When it first appeared in hardcover, Which Side Are You On? received widespread critical accolades, and was nominated for a National Book Critics Circle Award for nonfiction. In this new paperback edition, Thomas Geoghegan has updated his eloquent plea for the relevance of organized labor in America with an afterword covering the labor movement through the 1990s. A funny, sharp, unsentimental career memoir, Which Side Are You On? pairs a compelling history of the rise and near-fall of labor in the United States with an idealist’s disgruntled exercise in self-evaluation. Writing with the honesty of an embattled veteran still hoping for the best, Geoghegan offers an entertaining, accessible, and literary introduction to the labor movement, as well as an indispensable touchstone for anyone whose hopes have run up against the unaccommodating facts on the ground. Wry and inspiring, Which Side Are You On? is the ideal book for anyone who has ever woken up and realized, “You must change your life.”
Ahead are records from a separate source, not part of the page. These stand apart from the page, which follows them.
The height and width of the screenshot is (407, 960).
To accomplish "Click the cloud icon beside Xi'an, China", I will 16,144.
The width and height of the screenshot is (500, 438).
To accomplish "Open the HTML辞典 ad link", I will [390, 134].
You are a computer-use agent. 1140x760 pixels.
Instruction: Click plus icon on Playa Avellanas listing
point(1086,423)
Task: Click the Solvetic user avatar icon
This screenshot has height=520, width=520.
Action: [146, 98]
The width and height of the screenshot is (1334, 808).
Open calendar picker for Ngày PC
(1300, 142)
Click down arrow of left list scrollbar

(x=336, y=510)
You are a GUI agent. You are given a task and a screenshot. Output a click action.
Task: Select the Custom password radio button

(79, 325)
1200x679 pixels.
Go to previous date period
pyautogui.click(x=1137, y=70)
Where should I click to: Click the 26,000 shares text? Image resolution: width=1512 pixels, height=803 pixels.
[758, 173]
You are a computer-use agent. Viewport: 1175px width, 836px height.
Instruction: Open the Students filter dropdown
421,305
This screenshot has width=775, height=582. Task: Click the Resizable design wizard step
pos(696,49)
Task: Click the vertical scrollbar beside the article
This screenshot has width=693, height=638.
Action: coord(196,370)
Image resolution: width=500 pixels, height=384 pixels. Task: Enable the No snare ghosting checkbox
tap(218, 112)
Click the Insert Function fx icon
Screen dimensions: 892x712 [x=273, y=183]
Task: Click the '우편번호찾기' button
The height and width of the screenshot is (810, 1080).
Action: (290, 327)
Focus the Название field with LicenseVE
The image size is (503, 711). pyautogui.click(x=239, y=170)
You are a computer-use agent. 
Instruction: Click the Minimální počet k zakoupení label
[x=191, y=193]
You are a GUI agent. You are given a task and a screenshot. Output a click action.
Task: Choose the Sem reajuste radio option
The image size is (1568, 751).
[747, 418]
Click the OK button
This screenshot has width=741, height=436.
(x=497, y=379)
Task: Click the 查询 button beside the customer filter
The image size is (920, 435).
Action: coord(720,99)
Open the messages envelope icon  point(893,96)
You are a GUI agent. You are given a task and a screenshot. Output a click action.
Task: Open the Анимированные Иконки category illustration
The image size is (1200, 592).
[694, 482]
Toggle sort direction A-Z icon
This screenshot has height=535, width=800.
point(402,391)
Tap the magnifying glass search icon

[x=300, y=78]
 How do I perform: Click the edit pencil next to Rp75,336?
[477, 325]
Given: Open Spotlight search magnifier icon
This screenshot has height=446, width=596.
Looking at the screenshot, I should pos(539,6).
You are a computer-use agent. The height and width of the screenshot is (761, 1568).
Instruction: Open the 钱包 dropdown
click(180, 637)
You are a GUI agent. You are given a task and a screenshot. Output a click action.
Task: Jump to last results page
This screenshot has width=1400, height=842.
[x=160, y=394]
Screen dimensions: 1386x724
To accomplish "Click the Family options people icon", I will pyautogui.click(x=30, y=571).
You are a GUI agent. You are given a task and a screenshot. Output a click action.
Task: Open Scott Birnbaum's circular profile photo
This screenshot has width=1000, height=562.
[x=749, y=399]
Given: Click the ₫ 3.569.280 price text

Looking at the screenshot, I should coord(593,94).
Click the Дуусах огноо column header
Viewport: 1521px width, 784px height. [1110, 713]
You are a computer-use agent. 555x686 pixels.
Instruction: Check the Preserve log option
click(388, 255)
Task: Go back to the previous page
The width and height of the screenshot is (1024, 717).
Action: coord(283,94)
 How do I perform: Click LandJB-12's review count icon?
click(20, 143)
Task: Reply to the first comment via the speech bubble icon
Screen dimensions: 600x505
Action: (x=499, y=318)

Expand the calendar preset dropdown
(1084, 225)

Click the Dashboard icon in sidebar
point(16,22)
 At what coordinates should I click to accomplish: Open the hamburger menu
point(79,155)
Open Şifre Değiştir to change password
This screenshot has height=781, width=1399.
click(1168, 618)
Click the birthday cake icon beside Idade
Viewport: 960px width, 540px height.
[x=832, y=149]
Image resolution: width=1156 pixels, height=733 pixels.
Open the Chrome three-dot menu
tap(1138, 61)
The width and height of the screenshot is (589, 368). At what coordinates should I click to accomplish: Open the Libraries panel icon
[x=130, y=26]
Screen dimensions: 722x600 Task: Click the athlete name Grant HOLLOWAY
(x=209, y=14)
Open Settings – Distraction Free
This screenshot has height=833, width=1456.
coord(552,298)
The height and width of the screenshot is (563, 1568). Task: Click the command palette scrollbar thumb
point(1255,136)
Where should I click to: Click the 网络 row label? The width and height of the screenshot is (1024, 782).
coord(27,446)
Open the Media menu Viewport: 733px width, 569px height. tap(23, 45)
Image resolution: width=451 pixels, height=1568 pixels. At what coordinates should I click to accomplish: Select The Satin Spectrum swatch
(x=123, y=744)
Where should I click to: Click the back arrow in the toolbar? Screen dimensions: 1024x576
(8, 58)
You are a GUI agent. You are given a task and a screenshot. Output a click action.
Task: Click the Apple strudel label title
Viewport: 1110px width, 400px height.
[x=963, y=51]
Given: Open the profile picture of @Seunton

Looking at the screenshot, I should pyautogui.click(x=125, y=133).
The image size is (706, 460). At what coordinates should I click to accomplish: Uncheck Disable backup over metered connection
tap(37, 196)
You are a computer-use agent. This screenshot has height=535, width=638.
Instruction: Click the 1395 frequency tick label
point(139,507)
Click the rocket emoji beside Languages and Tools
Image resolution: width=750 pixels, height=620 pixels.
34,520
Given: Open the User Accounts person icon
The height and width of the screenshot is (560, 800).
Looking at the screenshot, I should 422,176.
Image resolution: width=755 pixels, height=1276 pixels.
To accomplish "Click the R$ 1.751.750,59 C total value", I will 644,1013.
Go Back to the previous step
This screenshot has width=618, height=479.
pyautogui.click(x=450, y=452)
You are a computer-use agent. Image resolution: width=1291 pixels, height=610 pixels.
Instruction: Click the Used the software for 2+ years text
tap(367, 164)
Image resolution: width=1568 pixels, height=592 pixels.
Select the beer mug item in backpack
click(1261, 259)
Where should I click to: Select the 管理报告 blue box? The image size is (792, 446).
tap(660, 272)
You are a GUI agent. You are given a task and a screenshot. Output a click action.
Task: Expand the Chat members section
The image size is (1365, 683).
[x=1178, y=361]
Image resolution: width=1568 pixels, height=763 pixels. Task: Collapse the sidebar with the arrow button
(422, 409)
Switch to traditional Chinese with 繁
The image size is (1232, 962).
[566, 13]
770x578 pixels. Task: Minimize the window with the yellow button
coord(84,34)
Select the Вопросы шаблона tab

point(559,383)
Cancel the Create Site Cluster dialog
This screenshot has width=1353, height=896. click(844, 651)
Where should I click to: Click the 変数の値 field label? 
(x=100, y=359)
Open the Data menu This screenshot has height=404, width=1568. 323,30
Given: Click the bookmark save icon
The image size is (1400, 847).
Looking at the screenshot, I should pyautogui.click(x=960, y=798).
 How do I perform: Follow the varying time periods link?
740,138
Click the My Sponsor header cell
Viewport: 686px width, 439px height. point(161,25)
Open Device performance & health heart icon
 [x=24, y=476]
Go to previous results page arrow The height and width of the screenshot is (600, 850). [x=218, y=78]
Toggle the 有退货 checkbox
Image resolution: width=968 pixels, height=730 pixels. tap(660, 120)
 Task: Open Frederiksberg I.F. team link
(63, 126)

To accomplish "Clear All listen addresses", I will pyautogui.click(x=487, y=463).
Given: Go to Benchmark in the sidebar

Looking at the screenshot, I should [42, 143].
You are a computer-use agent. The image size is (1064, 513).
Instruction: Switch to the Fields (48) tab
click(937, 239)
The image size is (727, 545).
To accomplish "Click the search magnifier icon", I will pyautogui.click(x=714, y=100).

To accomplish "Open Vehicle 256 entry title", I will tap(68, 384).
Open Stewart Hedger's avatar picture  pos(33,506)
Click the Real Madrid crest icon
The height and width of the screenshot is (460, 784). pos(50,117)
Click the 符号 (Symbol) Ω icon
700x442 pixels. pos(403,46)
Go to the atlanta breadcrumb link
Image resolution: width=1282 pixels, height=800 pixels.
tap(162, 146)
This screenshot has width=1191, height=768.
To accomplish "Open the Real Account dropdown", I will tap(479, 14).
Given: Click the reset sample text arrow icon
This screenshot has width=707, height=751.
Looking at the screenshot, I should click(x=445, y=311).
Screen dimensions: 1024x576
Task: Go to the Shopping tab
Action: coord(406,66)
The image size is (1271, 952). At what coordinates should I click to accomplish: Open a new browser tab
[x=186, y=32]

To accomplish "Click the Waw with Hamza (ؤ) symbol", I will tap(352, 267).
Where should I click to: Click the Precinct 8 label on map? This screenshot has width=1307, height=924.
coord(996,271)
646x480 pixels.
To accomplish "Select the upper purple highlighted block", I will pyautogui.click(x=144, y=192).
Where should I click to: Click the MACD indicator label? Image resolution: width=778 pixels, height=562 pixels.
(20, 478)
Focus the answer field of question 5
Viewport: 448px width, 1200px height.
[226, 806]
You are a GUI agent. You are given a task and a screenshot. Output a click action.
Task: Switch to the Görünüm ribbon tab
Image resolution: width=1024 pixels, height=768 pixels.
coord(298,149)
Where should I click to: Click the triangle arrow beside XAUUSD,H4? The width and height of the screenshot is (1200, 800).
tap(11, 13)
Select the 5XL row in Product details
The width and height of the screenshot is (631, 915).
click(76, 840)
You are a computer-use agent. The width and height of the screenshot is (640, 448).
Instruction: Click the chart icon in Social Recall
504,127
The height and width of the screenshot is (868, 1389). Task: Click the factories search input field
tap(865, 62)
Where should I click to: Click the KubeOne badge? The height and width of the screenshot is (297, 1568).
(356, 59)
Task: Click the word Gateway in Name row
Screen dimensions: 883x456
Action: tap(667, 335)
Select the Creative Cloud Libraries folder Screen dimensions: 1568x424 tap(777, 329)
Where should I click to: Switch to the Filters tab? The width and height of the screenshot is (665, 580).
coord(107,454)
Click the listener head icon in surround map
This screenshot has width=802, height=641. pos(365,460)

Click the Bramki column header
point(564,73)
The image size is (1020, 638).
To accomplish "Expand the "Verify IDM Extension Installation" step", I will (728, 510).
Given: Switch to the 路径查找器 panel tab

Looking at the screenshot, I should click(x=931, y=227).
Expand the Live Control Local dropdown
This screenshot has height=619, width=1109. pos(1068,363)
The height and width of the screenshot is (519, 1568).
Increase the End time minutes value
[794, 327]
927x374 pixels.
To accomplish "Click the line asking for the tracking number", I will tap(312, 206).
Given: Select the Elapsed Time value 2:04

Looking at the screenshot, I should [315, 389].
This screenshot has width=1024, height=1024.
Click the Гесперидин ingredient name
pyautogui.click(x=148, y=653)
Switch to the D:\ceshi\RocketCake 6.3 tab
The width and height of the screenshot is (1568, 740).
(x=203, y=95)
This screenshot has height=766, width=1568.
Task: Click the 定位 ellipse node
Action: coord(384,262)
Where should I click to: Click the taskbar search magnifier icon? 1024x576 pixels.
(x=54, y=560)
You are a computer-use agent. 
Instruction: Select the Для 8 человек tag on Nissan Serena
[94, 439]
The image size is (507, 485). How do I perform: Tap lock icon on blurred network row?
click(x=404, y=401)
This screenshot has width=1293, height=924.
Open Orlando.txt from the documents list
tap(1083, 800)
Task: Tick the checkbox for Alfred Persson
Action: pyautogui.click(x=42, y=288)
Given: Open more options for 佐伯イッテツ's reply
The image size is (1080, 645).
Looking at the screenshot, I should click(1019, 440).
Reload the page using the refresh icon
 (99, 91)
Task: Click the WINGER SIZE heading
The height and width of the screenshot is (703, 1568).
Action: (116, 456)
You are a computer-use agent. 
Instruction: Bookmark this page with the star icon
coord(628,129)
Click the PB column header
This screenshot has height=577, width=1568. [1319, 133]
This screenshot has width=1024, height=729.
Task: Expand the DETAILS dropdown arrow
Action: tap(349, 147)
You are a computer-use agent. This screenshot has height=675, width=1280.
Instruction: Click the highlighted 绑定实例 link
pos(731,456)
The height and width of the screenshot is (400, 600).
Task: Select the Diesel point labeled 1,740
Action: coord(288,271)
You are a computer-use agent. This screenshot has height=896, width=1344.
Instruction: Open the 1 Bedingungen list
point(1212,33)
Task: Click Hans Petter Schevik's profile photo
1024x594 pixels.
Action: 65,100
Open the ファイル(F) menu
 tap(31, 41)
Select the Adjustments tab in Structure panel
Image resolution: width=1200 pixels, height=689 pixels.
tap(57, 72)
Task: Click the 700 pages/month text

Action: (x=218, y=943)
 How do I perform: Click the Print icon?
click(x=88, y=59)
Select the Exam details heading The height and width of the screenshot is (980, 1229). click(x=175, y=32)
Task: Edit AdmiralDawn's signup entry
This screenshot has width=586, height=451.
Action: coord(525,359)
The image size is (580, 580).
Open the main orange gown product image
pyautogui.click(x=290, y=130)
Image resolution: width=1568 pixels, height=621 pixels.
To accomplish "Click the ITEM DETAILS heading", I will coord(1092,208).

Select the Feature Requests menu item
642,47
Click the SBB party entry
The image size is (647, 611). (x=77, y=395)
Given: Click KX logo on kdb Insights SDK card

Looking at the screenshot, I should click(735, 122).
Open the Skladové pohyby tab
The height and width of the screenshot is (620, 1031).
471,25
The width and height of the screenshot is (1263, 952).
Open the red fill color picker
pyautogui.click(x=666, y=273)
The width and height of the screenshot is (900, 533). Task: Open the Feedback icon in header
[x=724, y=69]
Available at Amazon.com, Barnes & Noble, Booksense/IndieBound or Powell’s.
The Moral Animal (stageplay)

Inspired by a “true” story. In 1993, as a lawyer, Tom Geoghegan helped bring a suit that sought to require the City of Chicago and Cook County Hospital to stop the spread of tuberculosis in the city. These epidemics begin in the overcrowded U.S. jails, which are different from prisons – persons in jails are simply awaiting trial.
In the Moral Animal, two city officials are trying to stop a doctor from blowing the whistle, to call attention to the scandalous conditions at the jail. What follows after this set up is an accident, a jail blackout that leads to another accident, a jail fire, and that leads all the characters on a kind of journey – a kind of flip, tongue-in-cheek version of the progress from hell, through purgatory, and into paradise. It is about the progress of love, or put another way, the theme (aside from the nominal political argument) is that since we won’t live forever, we have to love and forgive each other while we can.